EXERCISE AIM: The result should be an exact copy of the entries below, free of pictures.

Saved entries

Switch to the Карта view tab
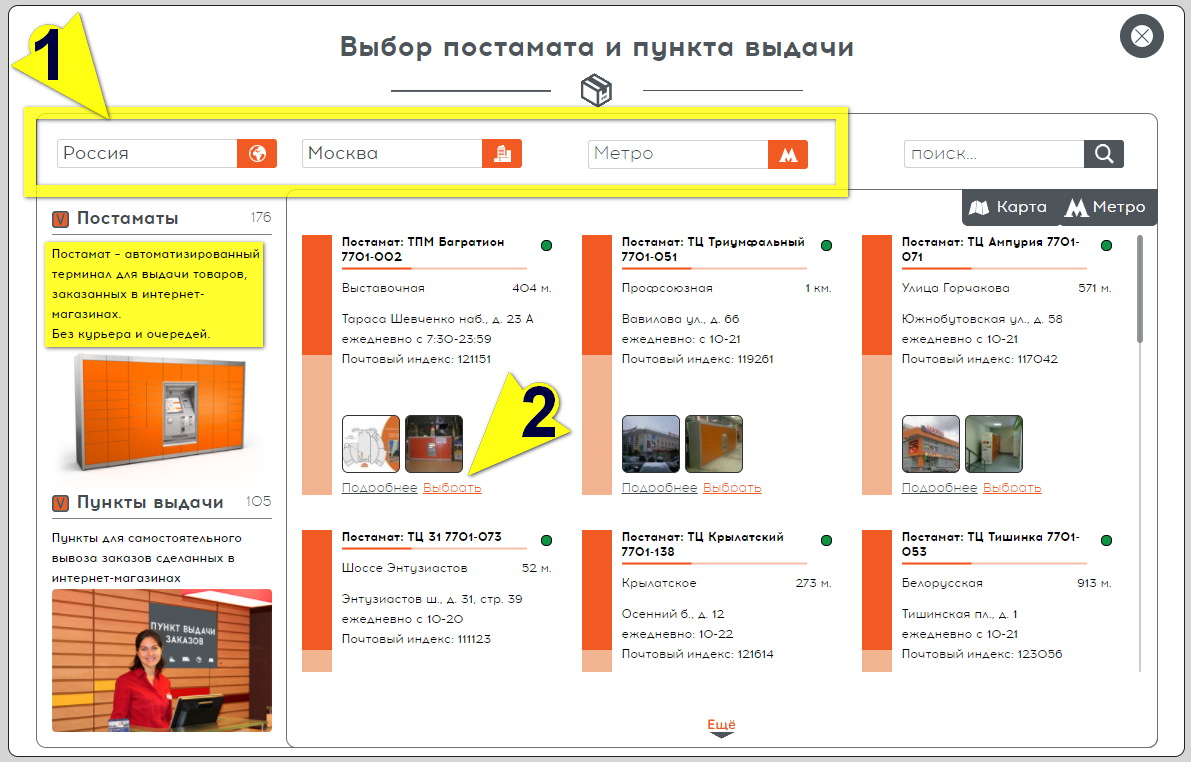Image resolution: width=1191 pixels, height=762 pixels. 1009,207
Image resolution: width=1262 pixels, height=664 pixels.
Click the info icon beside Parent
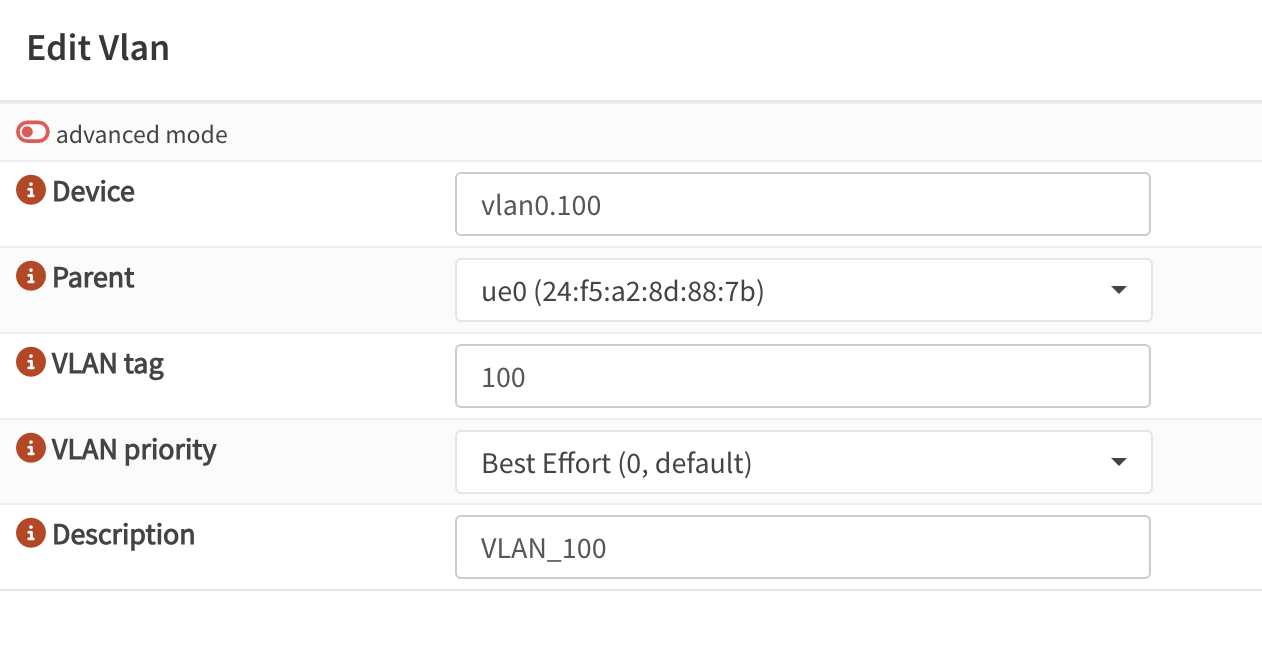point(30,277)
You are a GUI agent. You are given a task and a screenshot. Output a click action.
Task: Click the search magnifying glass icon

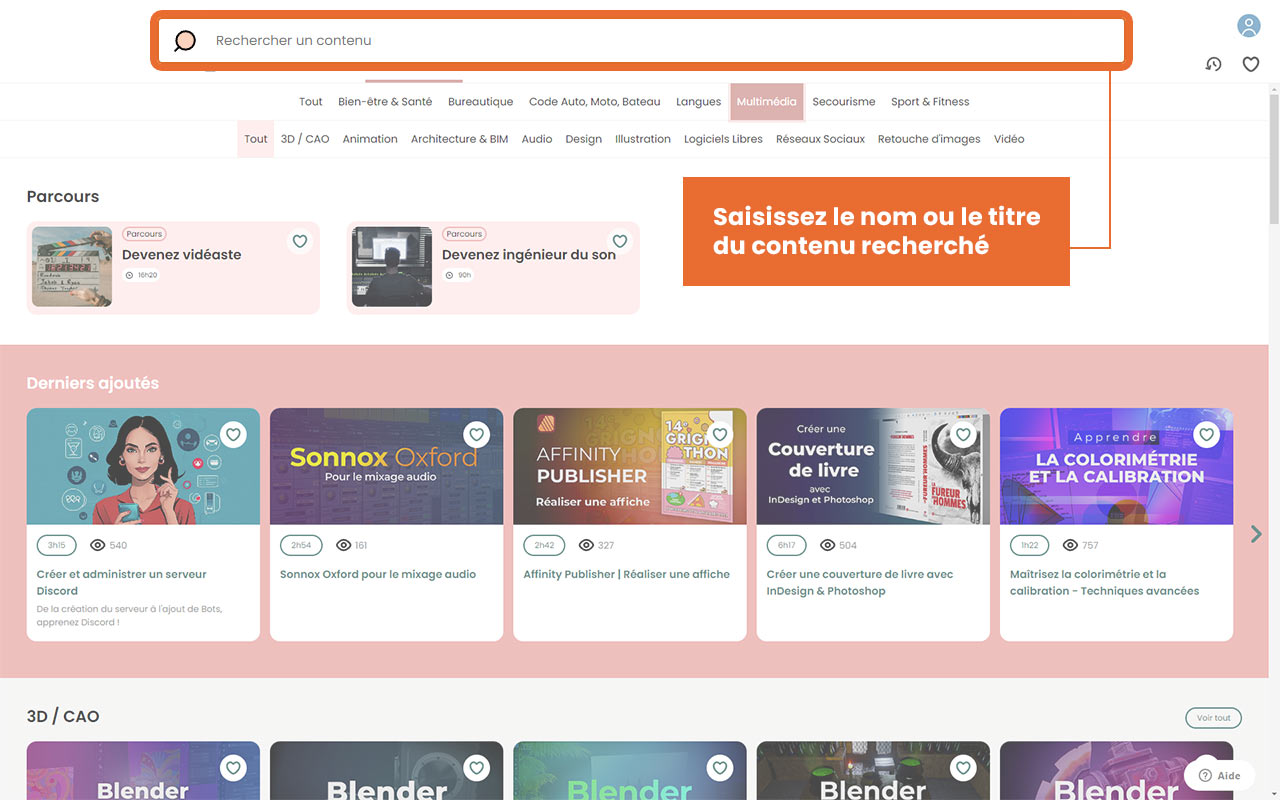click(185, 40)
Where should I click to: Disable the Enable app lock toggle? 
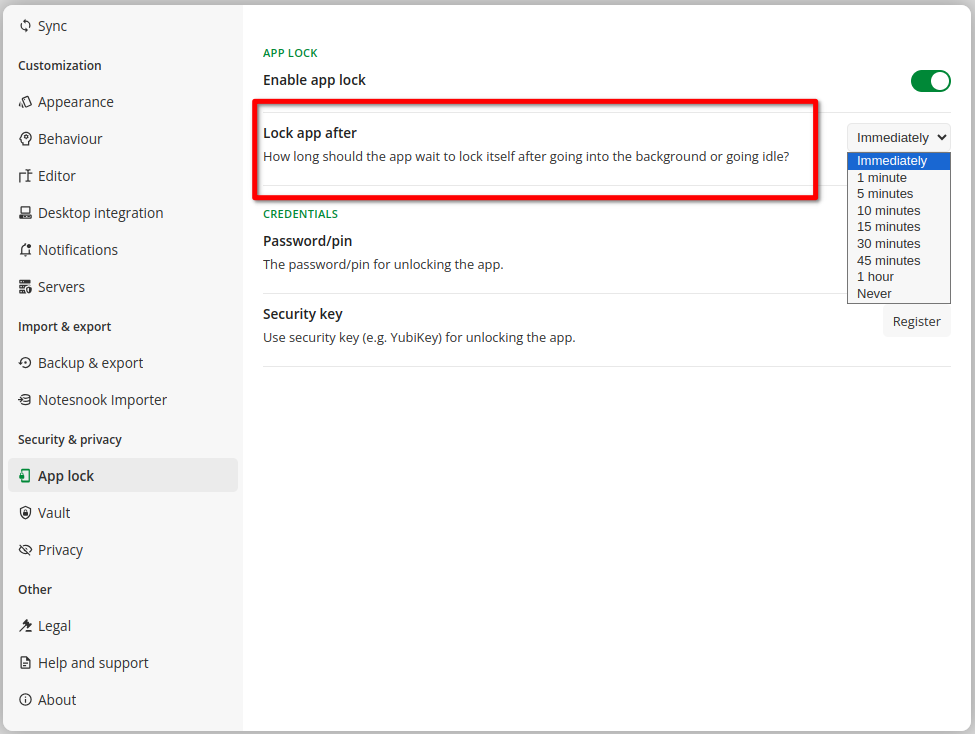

EXERCISE ANSWER:
Switch to the Карта view tab
Image resolution: width=1191 pixels, height=762 pixels. 1009,207
Image resolution: width=1262 pixels, height=664 pixels.
Click the info icon beside Parent
point(30,277)
You are a GUI agent. You are given a task and a screenshot. Output a click action.
Task: Click the search magnifying glass icon

click(185, 40)
Where should I click to: Disable the Enable app lock toggle? 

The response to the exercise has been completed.